Si alguien piensa distinto a ti o hace algo que tú crees que está mal o te insulta, primero persuádelo con palabras cristianas y perdónalo y si persiste en su error perdónalo.

“Por lo cual el reino de los cielos es semejante a un rey que quiso hacer cuentas con sus siervos. Y comenzando a hacer cuentas, le fue presentado uno que le debía diez mil talentos. A este como no pudo pagar, ordenó su señor venderle, y a su mujer e hijos, y todo lo que tenía, para que se le pagase la deuda. Entonces aquel siervo, postrado, le suplicaba, diciendo: Señor ten paciencia conmigo y yo te lo pagaré todo. El Señor de aquel siervo, movido a misericordia, le soltó y le perdonó la deuda. Pero saliendo aquel siervo, halló a uno de sus consiervos, que le debí cien denarios; y asiendo de él, le ahogaba, diciendo: Págame lo que me debes. Entonces su consiervo, postrándose a sus pies, le rogaba diciendo: Ten paciencia conmigo, y yo te lo pagaré todo. Más el no quiso, sino fue y le echó en la cárcel, hasta que pagase la deuda. Viendo sus consiervos lo que pasaba, se entristecieron mucho, y fueron y refirieron a su Señor lo que había pasado.
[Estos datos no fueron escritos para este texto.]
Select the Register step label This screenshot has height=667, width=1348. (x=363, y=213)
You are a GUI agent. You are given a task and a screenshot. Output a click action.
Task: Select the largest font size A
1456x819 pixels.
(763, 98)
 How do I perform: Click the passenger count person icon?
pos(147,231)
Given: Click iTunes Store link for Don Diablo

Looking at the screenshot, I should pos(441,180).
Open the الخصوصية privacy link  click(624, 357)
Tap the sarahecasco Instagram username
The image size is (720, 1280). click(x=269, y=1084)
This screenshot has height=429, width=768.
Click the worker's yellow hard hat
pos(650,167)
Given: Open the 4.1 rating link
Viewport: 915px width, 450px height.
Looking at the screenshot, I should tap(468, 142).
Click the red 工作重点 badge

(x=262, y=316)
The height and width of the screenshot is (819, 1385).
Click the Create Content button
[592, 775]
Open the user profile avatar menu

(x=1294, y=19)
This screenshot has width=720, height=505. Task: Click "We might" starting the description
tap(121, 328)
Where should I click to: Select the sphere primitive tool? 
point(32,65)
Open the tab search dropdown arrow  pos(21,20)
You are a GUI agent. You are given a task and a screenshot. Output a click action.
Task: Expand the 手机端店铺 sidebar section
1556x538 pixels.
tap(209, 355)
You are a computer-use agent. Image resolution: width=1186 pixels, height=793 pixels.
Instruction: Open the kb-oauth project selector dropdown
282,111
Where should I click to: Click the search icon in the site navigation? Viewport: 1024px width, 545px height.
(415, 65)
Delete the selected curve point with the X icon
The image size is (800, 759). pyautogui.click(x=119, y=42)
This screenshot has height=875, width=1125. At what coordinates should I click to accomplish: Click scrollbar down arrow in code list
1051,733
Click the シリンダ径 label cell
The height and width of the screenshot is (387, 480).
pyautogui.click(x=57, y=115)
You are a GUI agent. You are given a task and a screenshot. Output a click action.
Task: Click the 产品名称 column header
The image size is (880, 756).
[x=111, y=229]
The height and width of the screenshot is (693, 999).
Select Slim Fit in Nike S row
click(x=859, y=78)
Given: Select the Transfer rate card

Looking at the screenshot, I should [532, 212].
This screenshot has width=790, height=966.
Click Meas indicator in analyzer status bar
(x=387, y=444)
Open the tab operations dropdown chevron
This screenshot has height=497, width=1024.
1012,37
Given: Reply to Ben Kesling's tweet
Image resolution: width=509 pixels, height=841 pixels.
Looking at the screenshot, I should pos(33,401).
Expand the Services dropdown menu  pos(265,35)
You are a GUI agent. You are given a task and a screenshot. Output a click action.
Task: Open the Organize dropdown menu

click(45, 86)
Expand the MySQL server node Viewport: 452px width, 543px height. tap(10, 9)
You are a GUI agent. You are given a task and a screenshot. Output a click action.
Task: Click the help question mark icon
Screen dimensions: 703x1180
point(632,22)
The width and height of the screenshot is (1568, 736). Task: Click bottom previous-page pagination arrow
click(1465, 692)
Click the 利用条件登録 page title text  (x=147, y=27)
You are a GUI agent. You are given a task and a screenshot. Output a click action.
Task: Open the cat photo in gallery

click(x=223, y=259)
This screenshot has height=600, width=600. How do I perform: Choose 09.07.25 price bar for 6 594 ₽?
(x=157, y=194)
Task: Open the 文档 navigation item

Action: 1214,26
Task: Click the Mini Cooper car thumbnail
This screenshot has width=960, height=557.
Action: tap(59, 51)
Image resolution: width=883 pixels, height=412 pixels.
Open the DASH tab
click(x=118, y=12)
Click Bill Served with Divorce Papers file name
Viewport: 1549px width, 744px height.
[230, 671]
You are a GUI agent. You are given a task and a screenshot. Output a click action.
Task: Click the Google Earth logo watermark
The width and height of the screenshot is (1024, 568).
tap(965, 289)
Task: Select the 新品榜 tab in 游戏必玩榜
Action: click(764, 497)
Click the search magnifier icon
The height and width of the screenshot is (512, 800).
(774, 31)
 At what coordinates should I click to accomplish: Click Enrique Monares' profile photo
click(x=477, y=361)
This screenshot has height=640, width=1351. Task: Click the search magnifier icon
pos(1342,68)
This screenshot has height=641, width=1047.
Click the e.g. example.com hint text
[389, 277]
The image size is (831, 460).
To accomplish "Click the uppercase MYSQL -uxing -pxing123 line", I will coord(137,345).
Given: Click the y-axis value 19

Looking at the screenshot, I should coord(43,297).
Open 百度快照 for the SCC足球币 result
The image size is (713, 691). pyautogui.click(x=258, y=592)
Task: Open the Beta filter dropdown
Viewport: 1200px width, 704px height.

Entonces llamándole su Señor, le dijo: Siervo malvado, toda aquella deuda te perdoné, porque me rogaste, ¿No deberías tú también tener misericordia de tu consiervo, como yo tuve misericordia de ti?. Entonces su Señor, enojado, le entregó a los verdugos, para que pagase todo lo que debía. Así también mi Padre Celestial, hará con vosotros, sino perdonáis de todo corazón cada uno a su hermano sus ofensas”Mt. 18:23-35.